Guest post by Matthew Speer
With nearly 5,000 hospitals in the United States and more than 750,000 beds, medical facilities leave a tremendous environmental footprint that includes solid waste, energy consumption and disposal of biological and hazardous chemical waste.
Those who manage health facilities face the same challenges to reduce, reuse and recycle, especially those overseeing large hospitals. The healthcare industry is working to shrink its environmental impact with efforts such as Practice Greenhealth and the Healthcare Environmental Resource Center.
Here are some environmental issues hospitals and other healthcare providers face:
Solid Waste Stacks Up
Each day, hospitals produce 25 pounds of waste per patient, according to the Sustainability Roadmap for Hospitals website. That comes to 7,000 tons a day with up to 85% of its municipal solid waste – garbage – the same you’d see in trash bins of a hotel.
Put another way, each patient produces 20 pounds of garbage a day, or four times what each of us usually generate, according to the Environmental Protection Agency.
About 60% of the garbage can be composted or recycled, the roadmap group’s website said.
Medical Waste is Environmentally Taxing
But 15% of a hospital’s waste can’t go into the trash or compost pile. Regulated medical waste that most know as red bag waste can cost 10 to 100 times more to dispose of than solid waste and uses such environmentally-taxing methods as incineration.
But hospitals often mix half to 70% of their normal garbage with the regulated material, frequently tossing in paper, cardboard and food waste, according to the Healthcare Environmental Resource Center.
Simple steps such as segregating paper towels, coffee cups, pizza boxes or packaging can help cut the medical waste by up to half, the center’s website said. So can covering medical waste containers to prevent tossing in normal trash and putting up signs showing what goes where.
Energy Use is a Quick Fix
In addition to being large buildings, hospitals are packed with energy devouring equipment and heating, cooling and lighting used around the clock.
According to a report for the Consortium for Energy Efficiency, hospital electricity costs an average of $1.67 a square foot.

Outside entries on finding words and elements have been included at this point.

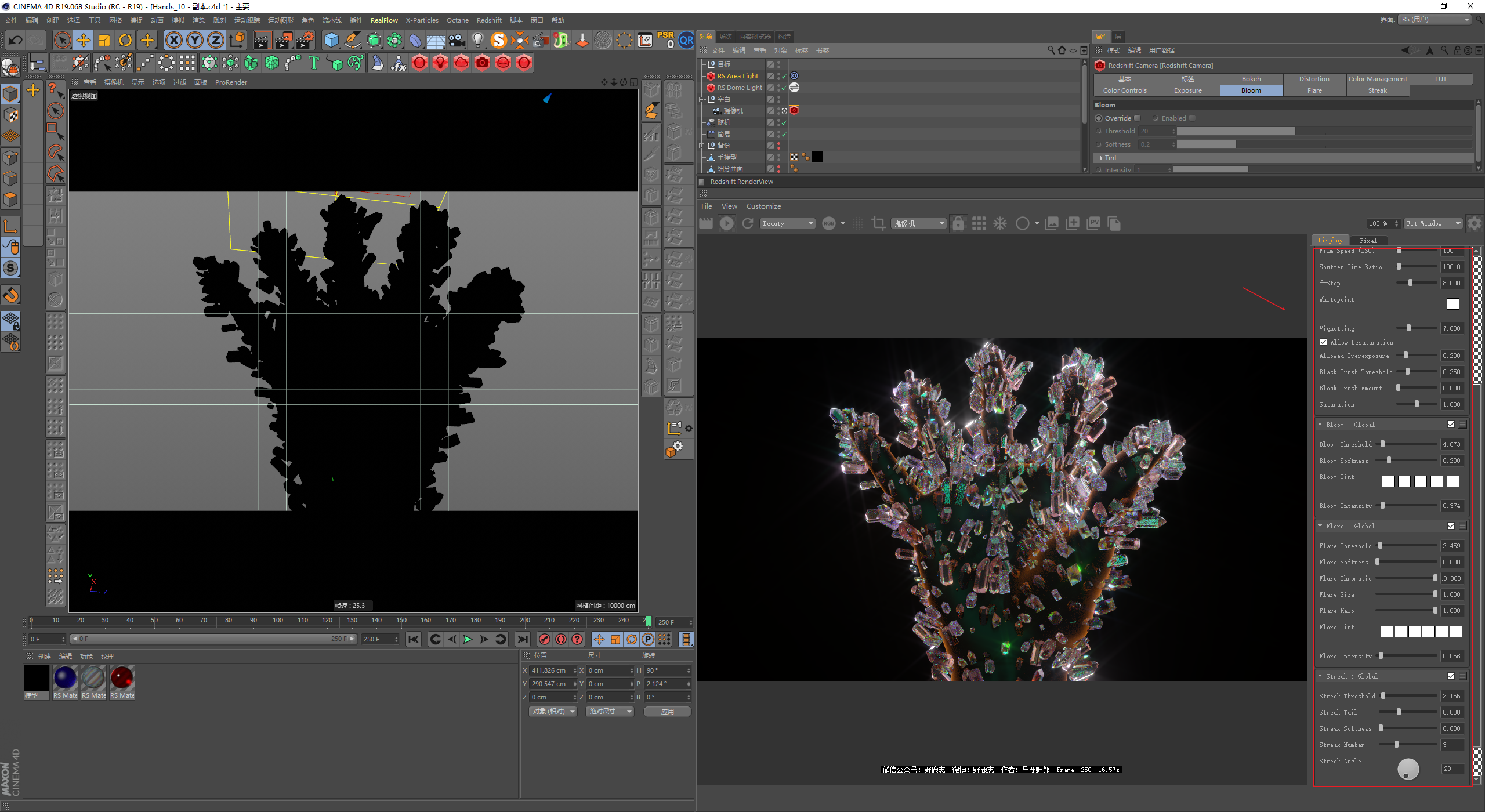Uncheck the Streak Global checkbox
Image resolution: width=1485 pixels, height=812 pixels.
pyautogui.click(x=1451, y=676)
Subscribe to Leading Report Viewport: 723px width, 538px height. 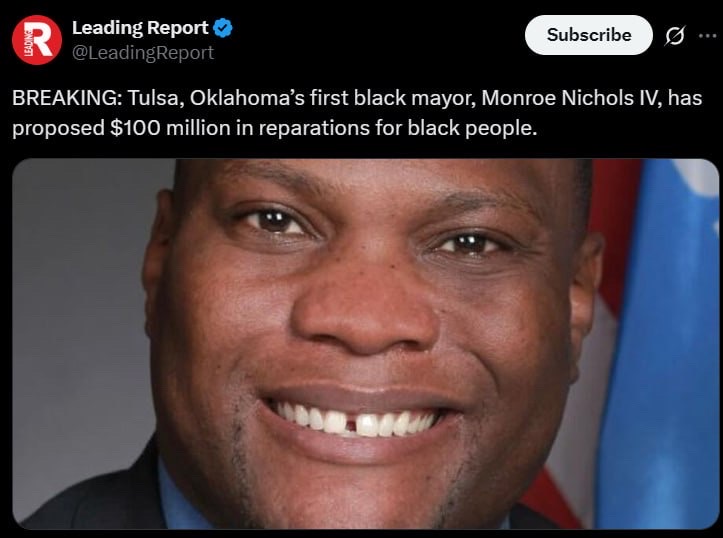pos(589,35)
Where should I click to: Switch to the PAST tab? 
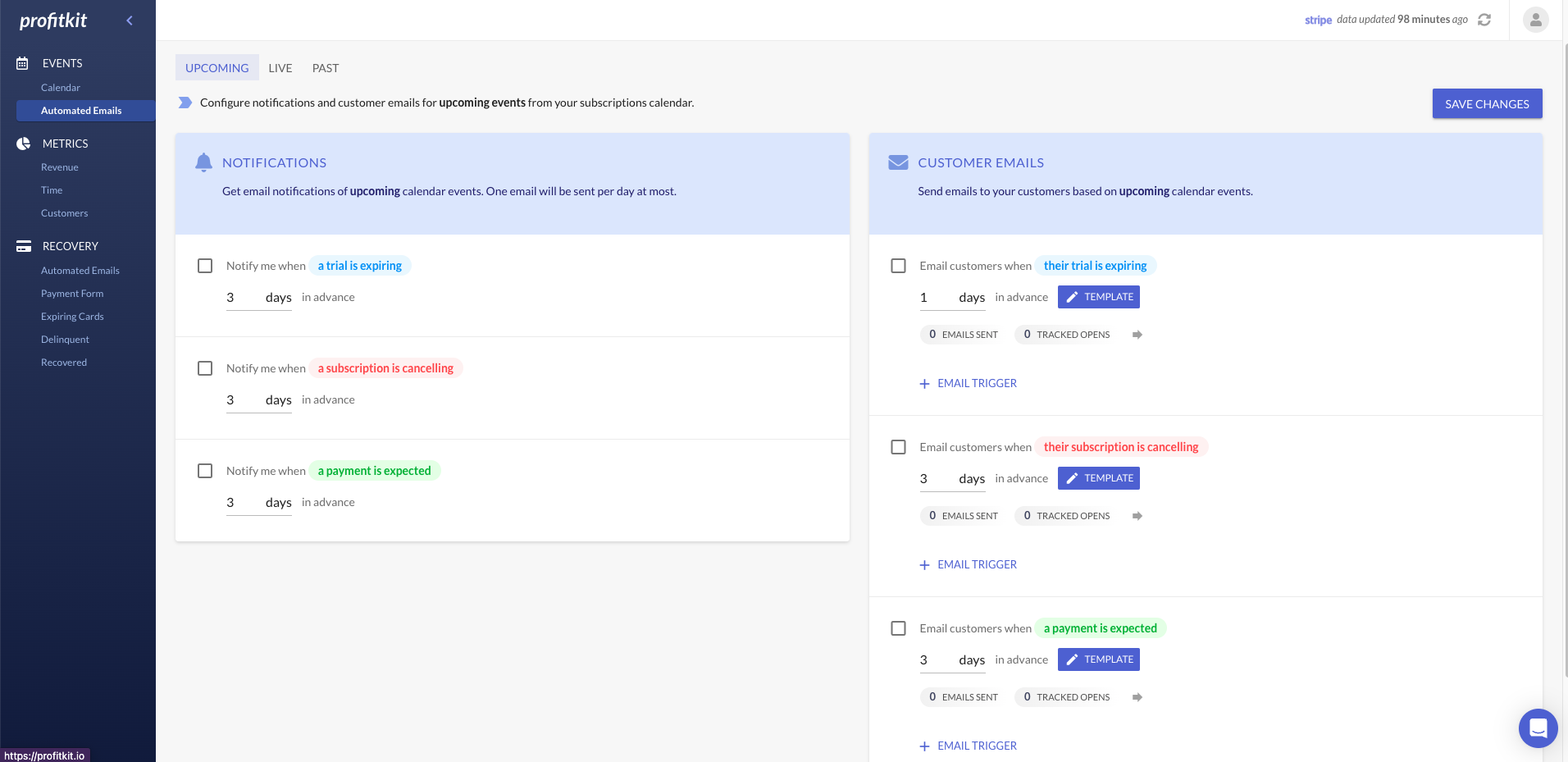tap(326, 68)
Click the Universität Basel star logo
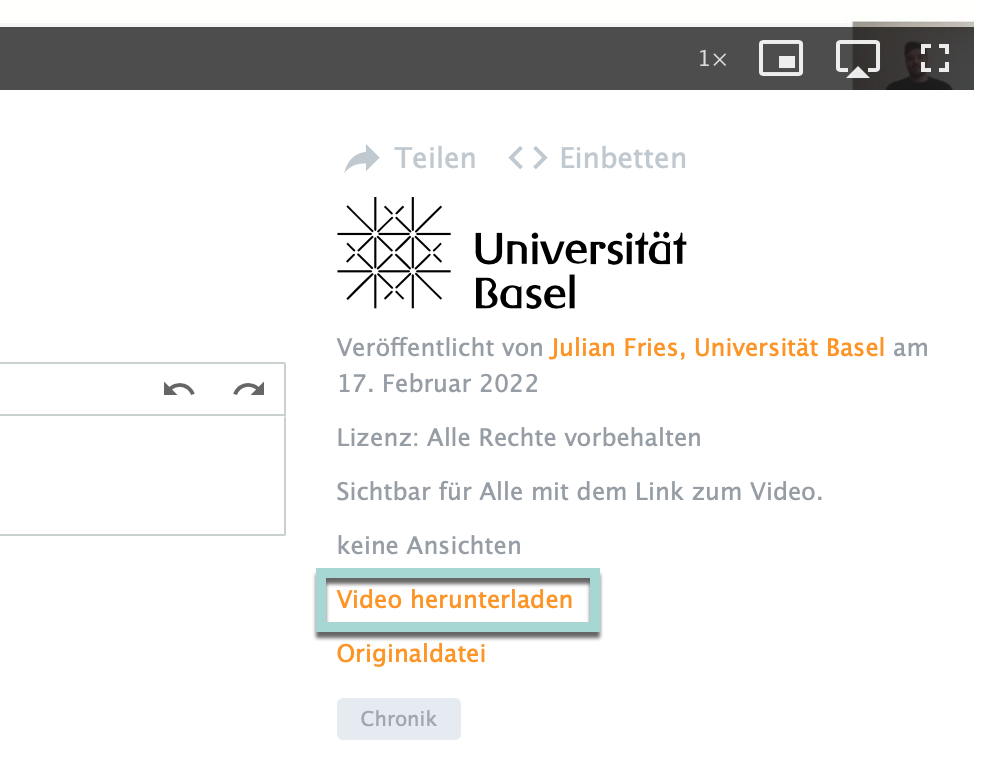 (x=393, y=252)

Coal, oil and natural gas, three major fuels used to generate electricity, produce massive amounts of carbon dioxide. Every kilowatt hour of electricity from coal produces 2,249 pounds of CO2 and natural gas produces 1,135 pounds, according to the EPA.
Most electricity goes to heating or cooling and medical facilities might shave 10% of those costs by adjusting and maintaining the systems.
Energy Star, the federal program that rates appliance energy efficiency, doesn’t list hospital equipment but a study is looking at devices such as MRI, CAT scans and X-ray.
Hazardous Materials Require Extra Attention
Not even counting medical waste, there is a lot of toxic stuff in a hospital, such as pharmaceuticals, mercury, radioactive compounds and even cleaning agents, though they account for about 5% of the waste.
Different materials have different disposal methods, but in general hospitals can reduce the amount used or wasted with some basic steps such as looking for alternatives, buying pre-measured amounts to reduce measuring and pouring, and changing inventory control, the Healthcare Environmental Resource Center’s website said.
Some cleaning materials are considered hazardous waste and medical centers are testing green cleaning products for cleaning patient rooms, according to the Health Career Advancement Program website.
Pharmaceuticals present a different problem because using less or finding substitutes are not sound options, the resource center site said.
Water Conservation is Critical
Hospitals can use from about 200 gallons to more than 800 gallons a day per bed with only about 25% of that going down sinks or toilets.
Based on the work of environmental scientists and engineers, medical facilities have developed water reduction programs that cut use up to 30% with steps such as educating workers, fixing leaks, maintaining cooling towers, efficiently watering landscaping or changing how equipment is sterilized.
Green design standards that include efficient water use are part of new buildings but some measures can also be applied to existing construction.
And as water becomes more scarce hospitals may be among other industries forced by regulations to reduce water use.